Dropped it off at the garage yesterday as the aircon needs oil/gas and I’ve finally tracked this persistent oil leak down. I’ve also determined that I can’t be bothered fixing it spannering away on my back under my QuickJacks so taking a day off to go work in the Indy’s next week and sort it there with their transaxle specialist, his ramp, and tools - that way when I’ve had enough I can make the brews instead.
 
Sorted - When I’d resealed the front lower balance shaft housing in-situ I had torn the onion seal gasket on the front of the shaft. Might not seem much but +5 bar of pressure meant it was leaking out of the side and running down the back of the housing. £1 fix - although changing the other two seals (£25) at the same time in case they’ve been damaged with riving it about.
 
Dan944t said:
nice one!!

always great to find the culprit


I spoke far too soon.
Put it back together, still leaking.
Changed the oil filter console gasket again in case I'd screwed it up, still leaking.
I was then away with work so missed a day or so of swearing and head scratching.
Turns out its the freeze plug on the front of the block behind the water pump that's not sealing 100%. I must admit that I would probably have never tracked it down to there hunched under my QuickJack ramps. So a £3 part that will be here this week from Germany followed by £00000000's in labour - all of which will be promptly forgotten when I take it out for a good thrashing without leaving any drips!
 
Eldavo said:
Dan944t said:
nice one!!

always great to find the culprit


I spoke far too soon.
Put it back together, still leaking.
Changed the oil filter console gasket again in case I'd screwed it up, still leaking.
I was then away with work so missed a day or so of swearing and head scratching.
Turns out its the freeze plug on the front of the block behind the water pump that's not sealing 100%. I must admit that I would probably have never tracked it down to there hunched under my QuickJack ramps. So a £3 part that will be here this week from Germany followed by £00000000's in labour - all of which will be promptly forgotten when I take it out for a good thrashing without leaving any drips!

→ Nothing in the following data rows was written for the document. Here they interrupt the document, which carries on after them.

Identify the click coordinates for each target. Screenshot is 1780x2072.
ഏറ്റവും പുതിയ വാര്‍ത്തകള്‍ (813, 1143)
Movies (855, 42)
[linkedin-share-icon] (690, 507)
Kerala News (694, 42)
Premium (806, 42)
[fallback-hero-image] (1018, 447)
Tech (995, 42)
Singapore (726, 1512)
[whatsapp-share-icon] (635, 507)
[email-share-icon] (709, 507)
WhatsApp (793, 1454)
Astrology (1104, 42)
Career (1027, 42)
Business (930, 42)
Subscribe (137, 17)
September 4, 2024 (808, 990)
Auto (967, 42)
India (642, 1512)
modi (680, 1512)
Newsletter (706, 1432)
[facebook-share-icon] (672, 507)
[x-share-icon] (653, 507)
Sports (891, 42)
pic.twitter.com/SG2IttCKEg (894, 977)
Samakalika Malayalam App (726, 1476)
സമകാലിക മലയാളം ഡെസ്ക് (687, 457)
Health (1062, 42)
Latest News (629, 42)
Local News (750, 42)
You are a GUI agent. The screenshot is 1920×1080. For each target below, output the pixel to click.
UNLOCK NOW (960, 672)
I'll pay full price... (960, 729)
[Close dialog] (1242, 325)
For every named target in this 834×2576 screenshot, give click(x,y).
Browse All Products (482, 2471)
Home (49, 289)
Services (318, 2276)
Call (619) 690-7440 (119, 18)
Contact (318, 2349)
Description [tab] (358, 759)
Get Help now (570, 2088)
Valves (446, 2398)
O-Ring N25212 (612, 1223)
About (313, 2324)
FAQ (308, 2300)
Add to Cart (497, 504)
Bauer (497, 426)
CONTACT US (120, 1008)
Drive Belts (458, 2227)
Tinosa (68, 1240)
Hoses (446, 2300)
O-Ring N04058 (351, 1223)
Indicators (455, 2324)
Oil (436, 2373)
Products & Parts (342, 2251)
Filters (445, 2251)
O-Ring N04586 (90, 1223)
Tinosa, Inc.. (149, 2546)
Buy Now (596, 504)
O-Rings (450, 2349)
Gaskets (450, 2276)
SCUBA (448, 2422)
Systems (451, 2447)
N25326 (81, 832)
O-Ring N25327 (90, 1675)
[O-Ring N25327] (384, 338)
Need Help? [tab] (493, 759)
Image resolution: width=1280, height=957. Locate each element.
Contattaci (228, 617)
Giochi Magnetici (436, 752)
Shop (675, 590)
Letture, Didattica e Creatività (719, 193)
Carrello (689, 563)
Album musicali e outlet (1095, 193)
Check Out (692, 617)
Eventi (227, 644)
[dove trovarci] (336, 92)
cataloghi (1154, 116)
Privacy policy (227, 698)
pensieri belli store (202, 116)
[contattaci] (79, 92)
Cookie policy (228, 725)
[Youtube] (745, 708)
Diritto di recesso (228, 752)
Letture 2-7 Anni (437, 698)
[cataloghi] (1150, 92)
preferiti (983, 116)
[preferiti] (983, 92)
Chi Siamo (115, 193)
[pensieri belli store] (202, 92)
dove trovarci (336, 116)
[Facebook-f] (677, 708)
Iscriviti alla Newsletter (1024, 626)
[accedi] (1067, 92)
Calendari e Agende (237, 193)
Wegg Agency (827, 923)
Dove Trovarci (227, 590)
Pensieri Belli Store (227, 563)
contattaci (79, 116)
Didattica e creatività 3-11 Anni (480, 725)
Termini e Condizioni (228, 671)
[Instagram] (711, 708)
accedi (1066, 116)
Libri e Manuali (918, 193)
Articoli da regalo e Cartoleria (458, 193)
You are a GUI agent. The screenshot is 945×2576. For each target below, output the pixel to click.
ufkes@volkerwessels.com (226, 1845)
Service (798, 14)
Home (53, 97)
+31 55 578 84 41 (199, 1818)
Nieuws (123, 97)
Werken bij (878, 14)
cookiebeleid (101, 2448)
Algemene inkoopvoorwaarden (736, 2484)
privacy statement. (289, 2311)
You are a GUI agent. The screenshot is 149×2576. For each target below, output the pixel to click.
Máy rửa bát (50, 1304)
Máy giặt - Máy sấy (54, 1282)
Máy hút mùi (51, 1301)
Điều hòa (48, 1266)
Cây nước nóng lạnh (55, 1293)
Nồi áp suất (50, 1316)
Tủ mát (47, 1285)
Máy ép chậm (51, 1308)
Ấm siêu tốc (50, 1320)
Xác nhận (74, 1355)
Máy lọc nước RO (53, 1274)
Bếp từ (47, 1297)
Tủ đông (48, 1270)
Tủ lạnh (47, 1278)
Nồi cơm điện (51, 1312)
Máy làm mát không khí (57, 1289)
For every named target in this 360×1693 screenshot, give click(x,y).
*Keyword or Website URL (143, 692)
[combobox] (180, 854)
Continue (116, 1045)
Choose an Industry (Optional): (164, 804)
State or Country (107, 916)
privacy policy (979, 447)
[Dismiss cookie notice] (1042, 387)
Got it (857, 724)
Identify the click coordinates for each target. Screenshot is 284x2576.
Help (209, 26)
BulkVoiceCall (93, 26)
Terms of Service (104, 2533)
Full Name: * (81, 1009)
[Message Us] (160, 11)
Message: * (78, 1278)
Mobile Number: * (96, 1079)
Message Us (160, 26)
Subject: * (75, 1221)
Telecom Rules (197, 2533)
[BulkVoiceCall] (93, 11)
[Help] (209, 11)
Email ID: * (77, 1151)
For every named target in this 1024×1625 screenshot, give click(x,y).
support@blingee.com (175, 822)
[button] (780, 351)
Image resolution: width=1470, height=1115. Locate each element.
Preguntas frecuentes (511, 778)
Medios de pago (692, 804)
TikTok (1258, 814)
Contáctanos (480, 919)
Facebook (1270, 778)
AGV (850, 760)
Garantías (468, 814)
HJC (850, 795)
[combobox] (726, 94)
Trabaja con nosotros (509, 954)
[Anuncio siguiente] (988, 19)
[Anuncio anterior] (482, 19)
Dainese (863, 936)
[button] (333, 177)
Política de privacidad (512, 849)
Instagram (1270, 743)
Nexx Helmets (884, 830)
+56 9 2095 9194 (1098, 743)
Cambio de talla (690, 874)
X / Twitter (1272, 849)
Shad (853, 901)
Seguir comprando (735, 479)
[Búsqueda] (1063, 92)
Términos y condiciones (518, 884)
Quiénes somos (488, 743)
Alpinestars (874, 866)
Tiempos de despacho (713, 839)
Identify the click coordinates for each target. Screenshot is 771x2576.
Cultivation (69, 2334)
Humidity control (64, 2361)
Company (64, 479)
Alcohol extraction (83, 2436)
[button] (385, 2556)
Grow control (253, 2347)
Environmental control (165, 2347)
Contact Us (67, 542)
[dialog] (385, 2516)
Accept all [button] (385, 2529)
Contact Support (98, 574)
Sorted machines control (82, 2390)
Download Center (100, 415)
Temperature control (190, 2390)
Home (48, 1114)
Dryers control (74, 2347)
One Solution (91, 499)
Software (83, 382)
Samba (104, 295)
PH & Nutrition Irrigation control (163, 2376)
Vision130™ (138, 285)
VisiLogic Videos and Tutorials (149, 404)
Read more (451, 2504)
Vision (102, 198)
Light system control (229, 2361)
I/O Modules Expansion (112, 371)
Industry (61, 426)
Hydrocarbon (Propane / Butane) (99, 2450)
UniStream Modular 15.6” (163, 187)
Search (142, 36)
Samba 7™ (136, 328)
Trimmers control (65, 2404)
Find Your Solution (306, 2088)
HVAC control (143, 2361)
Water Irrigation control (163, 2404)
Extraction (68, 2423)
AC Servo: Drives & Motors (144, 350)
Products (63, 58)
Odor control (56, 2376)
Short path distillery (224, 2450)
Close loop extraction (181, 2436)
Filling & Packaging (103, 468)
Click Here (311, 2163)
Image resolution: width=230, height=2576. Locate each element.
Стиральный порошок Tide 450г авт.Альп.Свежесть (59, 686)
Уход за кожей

bumma , but if you’ve found the source then great! not sure what the freeze plug is though? can’t picture it ,… will have to try look that up

bloody shame about the labour mate but believe me when i say i’ve thrown away double figures in the past which is why i do all my own stuff now ,…had a 944 since age 17 so had a costly life with so called specialists that have done more damage than good

hope all goes to plan mate [;)]
 
TTM said:
Dan944t said:
not sure what the freeze plug is though?



This one I would guess?


The exact same photo my Indys sent to me [:D]

Oil Pump housing may need a mm or so "finessing” with the die grinder as I’m extremely reluctant to remove it in situ.